Para trazer maior segurança jurídica a essa espécie de situação e conferir grau de confiança e confiabilidade aos gestores públicos e particulares envolvidos na contratação, o Tribunal de Contas da União vem construindo e firmando sua jurisprudência com orientações para a forma como essa precificação – de itens, serviços e obras não compatíveis com os sistemas de preço referenciais – deve ocorrer.

Recentemente, foi publicado o Acórdão 2401/2022, por meio do qual o plenário da Corte de Contas sintetizou e consolidou essas orientações:

  • fazer constar formalmente nos autos do processo de precificação os parâmetros de busca introduzidos (as palavras chaves, o período, as especificações etc.) com a impressão da página da web e outros os documentos, bem como os dados inerentes à pesquisa, a exemplo do responsável pela pesquisa, órgão consultado, número da licitação, nome do vendedor, meio de consulta, data da pesquisa, URL do site, CNPJ do fornecedor, quantidade, valor, especificação do objeto e demais condições de pagamento e entrega;
  • na cotação direta com os fornecedores, somente admitir os preços cujas datas não se diferenciem em mais de cento e oitenta dias, ou seja, nenhuma proposta direta de fornecedor deve conter diferença de data maior que cento e oitenta dias quando comparadas às demais em um grupo de pesquisa de preços junto a fornecedores no mesmo processo;
  • para a obtenção do resultado da pesquisa de preços, não considerar os preços inexequíveis ou os excessivamente elevados, conforme critérios fundamentados e descritos no processo administrativo;
  • buscar, na pesquisa de mercado, o mínimo de três cotações de fornecedores distintos e, caso não seja possível obter esse número de cotações, elaborar justificativa circunstanciada.

Adotando-se esse roteiro de providências, garante-se a lisura do procedimento de precificação, permite-se ao gestor público ter segurança na decisão de contratar um preço não constante dos sistemas referenciais, traz-se maior confiança ao contrato celebrado, e, ao final, garante-se a proteção do Erário.

Artigo originalmente publicado no Portal da Infra, em 21.12.2022.

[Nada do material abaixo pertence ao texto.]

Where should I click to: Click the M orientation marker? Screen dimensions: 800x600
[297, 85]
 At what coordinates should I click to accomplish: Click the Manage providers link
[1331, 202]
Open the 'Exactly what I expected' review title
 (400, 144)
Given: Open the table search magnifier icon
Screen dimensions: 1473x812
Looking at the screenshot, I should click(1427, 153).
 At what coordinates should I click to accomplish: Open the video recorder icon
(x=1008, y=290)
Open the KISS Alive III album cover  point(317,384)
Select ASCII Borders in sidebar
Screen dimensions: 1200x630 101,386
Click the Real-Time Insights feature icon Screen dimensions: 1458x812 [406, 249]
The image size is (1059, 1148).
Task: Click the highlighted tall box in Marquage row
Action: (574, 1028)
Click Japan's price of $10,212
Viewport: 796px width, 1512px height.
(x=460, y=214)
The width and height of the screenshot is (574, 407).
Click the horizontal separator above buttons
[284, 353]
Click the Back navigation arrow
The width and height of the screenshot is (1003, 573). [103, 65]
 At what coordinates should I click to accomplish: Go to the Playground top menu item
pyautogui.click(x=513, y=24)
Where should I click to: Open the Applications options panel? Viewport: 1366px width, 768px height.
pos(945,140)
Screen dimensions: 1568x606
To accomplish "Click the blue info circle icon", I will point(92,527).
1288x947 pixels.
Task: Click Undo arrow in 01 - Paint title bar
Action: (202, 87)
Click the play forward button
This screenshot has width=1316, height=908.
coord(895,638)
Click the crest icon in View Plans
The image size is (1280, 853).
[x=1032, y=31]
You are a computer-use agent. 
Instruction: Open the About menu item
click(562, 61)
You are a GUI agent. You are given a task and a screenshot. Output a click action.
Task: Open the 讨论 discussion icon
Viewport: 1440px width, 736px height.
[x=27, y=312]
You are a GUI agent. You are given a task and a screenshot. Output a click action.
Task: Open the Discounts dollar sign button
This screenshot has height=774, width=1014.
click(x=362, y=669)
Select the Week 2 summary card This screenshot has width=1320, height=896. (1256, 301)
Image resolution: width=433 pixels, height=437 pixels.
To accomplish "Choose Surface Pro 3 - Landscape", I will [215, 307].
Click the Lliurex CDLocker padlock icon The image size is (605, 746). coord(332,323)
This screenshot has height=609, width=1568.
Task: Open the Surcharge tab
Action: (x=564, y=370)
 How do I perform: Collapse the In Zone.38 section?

Giamundo Neto integra consórcio contratado pela CEF para modelagem de dois projetos de gestão de resíduos sólidos, um em MG e outro em SP

Giamundo Neto integra consórcio contratado pela CEF para modelagem de dois projetos de gestão de resíduos sólidos, um em MG e outro em SP

Em Divinópolis, na última quinta-feira (31/03), ocorreu o encontro oficial para apresentar a equipe técnica vencedora do edital da Caixa Econômica Federal, contratada pela referida instituição financeira para serviços de consultoria de modelagem e estruturação de projeto de gestão de resíduos sólidos e limpeza urbana para o Consórcio Intermunicipal de Aterro Sanitário do Centro Oeste Mineiro – CIAS Centro Oeste.

A equipe de consultores é formada pela Fundação Instituto de Pesquisas Econômicas (Fipe), pela assessoria de engenharia Planos Engenharia e pelos escritórios de advocacia Felsberg e Giamundo Neto Advogados (GNA).

Os consultores têm como objetivo estruturar todo o projeto, com a análise de viabilidade econômico-financeira, estudos de engenharia e exame dos impactos socioambientais, bem como a análise dos principais aspectos jurídicos e regulatórios, além do apoio na preparação dos documentos licitatórios.

Com base nas informações apuradas, o CIAS recebe a indicação da modelagem que atende às exigências da região e, dessa forma, estará apto a buscar parceiros e recursos, no âmbito dos Programas de Parceria de Investimentos (PPI), do governo federal.

O projeto abrange 35 municípios, pertencentes a CIAS Centro Oeste. São eles: Abaeté, Araújos, Bambuí, Biquinhas, Bom Despacho, Carmo do Cajuru, Cedro do Abaeté, Conceição do Pará, Córrego Danta, Divinópolis, Dores do Indaiá, Estrela do Indaiá, Igaratinga, Leandro Ferreira, Luz, Maravilhas, Martinho Campos, Moema, Morada Nova de Minas, Nova Serrana, Onça de Pitangui, Paineiras, Papagaios, Pequi, Perdigão, Pedra do Indaiá, Pitangui, Pompéu, Quartel Geral, Santo Antônio do Monte, São Gonçalo do Pará, São José da Varginha, São Sebastião do Oeste, Serra da Saudade e Tapiraí, e beneficiará cerca de 600 mil pessoas. 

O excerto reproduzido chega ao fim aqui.